I didn’t feel particularly bad – they weren’t sad tears – but I walked back to work feeling more whole than I have for a long time. And grateful.



2 thoughts on “A (small) bollocking, and wholeness.

  1. Dear Naomi,

    You probably won’t remember us, but we — Ruth & Robin Philbrick (Robin is writing this bit) — know you from the “good old days” at Christ Church, Keilor. We recently (2 months ago) shared a lovely meal with Faith & Garnet, had a wander through their overseas trip pics, and chatted about times good, and tough. Since then, we’ve been from time to time reading your Blogs, and feeling more than a little saddened (if that’s the word!) by your more-than-a-little tragic times past. We’re so sorry about it all, and assure you of our heart-felt prayers as you continue to emerge from that “cocoon” of negativity into the “butterfly” of a new life.

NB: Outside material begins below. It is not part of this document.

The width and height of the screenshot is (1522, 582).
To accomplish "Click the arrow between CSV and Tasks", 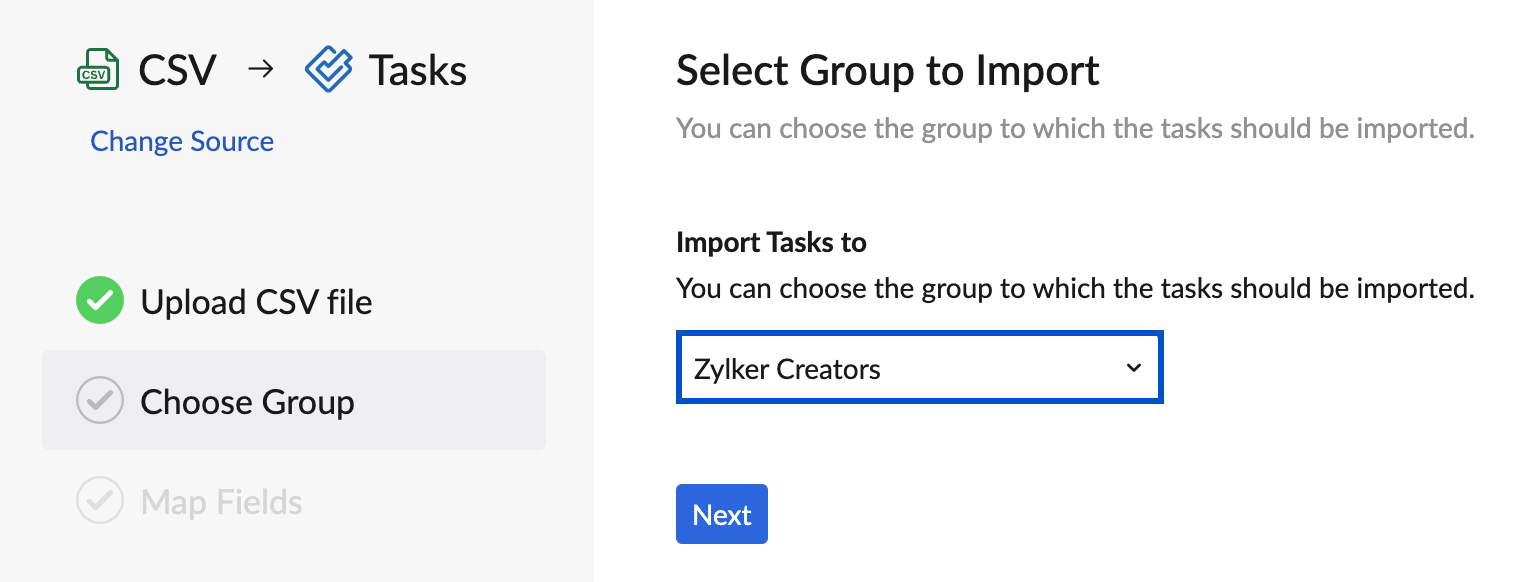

    I’m writing like this, because I’m trying to emulate, to even the tiniest extent, something of your magnificent writing style. Your use of language is superb! And the pictures you paint — albeit so tragic — are so well expressed, so “deep”, so thought-provoking, that they simply can’t be ignored.

    Your writing is inspirational!

    So, I guess I’m writing to encourage you to do something GREAT with it. Despite the incredibly sad tale you are unfolding as you write, there is something powerful in your use of language that would inspire others — maybe people like us — to try to use whatever gifts God has given us to greater effect to spread the message of His great love.

    Your gift here is PRICELESS!! Now, I know all of this begs the question of the horrid events that you’ve been through. But . . .

    So, I know this response of ours is coming “out of the blue”, but we’ll continue reading your Blogs, enjoying them, and particularly appreciating your fantastic “turn of phrase”.

    God Bless You,

    Robin P. (and Ruth)

  2. Beautiful and accurate thoughts from Ruth and Robin. I’m sure your now published poems will be similarly inspirational to many.